On Fri, May 7, 2010 at 11:07, Pascal Volk < user+dovecot@localhost.localdomain.orguser%2Bdovecot@localhost.localdomain.org
wrote:
On 05/07/2010 04:35 PM Phil Howard wrote:
Do you know if the remote address gets passed from Postfix on to Dovecot through the authentication connection (when Dovecot is doing the authentication for Postfix mail submission) so that these same remote rules apply?

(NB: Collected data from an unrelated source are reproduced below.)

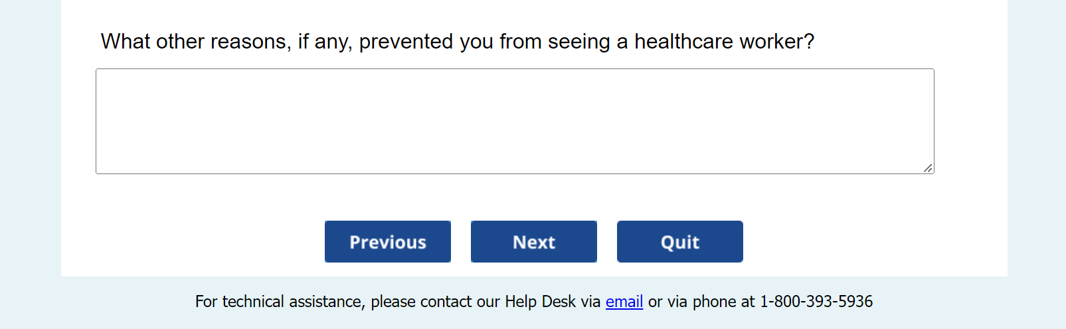Focus the other reasons text area
Viewport: 1066px width, 329px height.
[x=515, y=121]
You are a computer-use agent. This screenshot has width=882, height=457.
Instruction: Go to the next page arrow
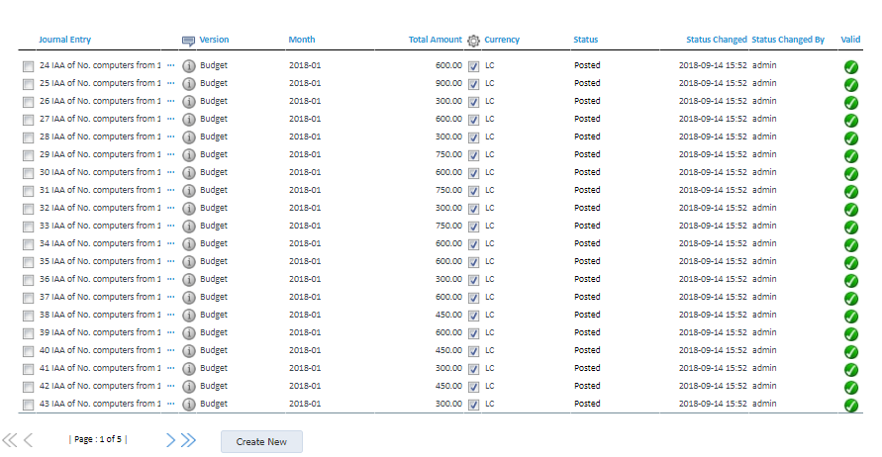click(x=170, y=440)
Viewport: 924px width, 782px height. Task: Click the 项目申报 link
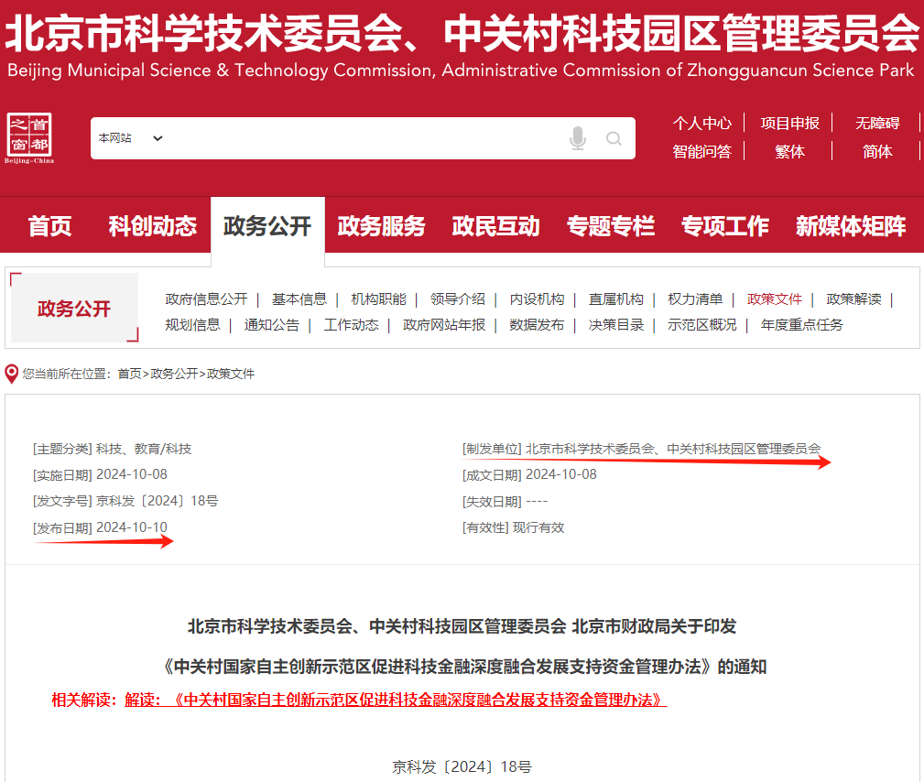(789, 122)
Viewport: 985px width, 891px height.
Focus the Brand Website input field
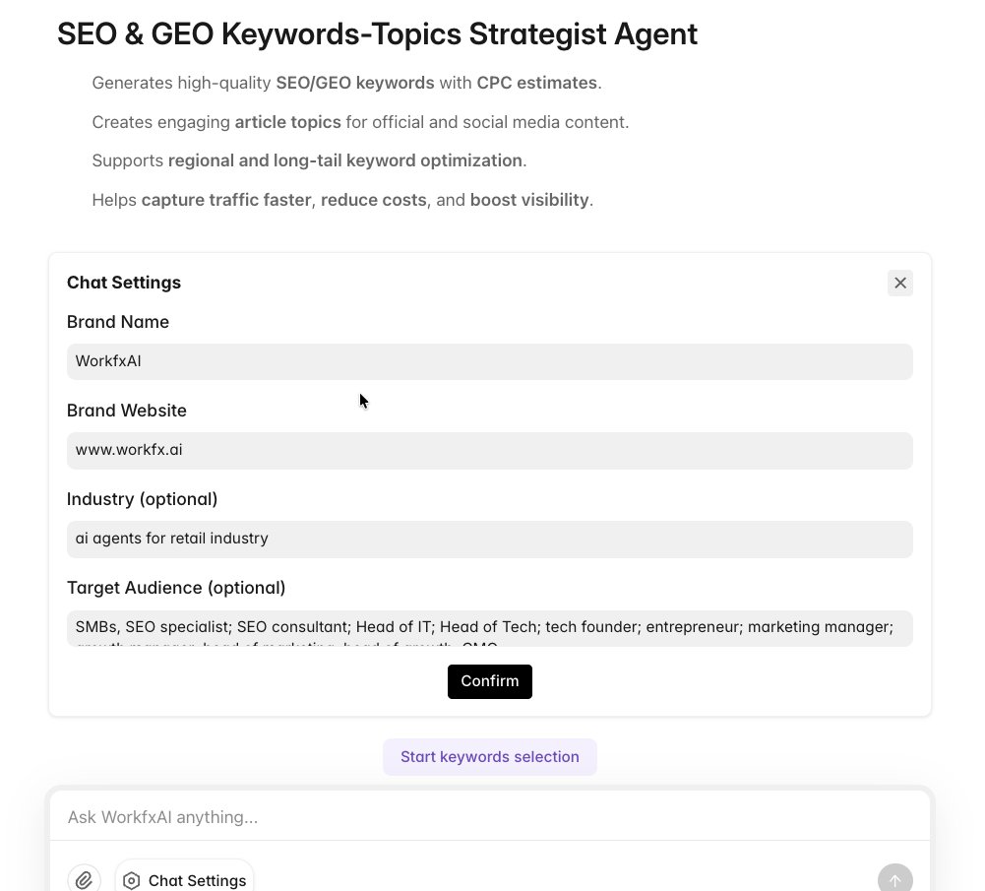click(489, 450)
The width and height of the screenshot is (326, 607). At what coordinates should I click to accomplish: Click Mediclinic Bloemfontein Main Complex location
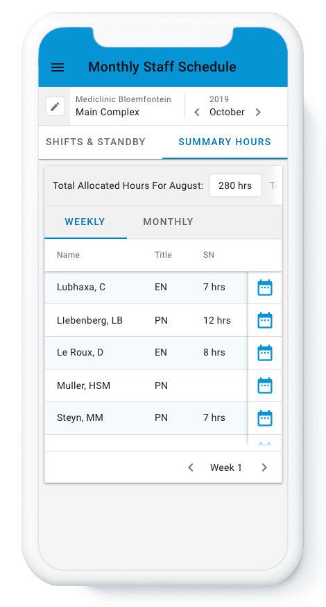click(x=123, y=106)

Hm, doesn't look so, as if Postfix would forward this info (remote host) to Dovecot. Even when I connect from a 'disable_plaintext_auth = no network' to Postfix (2.6.5), Postfix offers: 250-STARTTLS 250-AUTH DIGEST-MD5 CRAM-MD5
But the SSL/TLS state should be forwarded from Postfix to Dovecot: http://www.mail-archive.com/postfix-users@postfix.org/msg10590.html
Then I guess I will need to still run a separate always-SSL/TLS submission port (e.g. 587). I can easily restrict which ports can be reached by which address ranges on the firewall. But I can't (on the firewall) force use of STARTTLS (which http://wiki.dovecot.org/SSL seems to be encouraging the use of).
At least with IMAP and POP I can just use the one port (each ... 143 and 110) and force STARTTLS on untrusted addresses.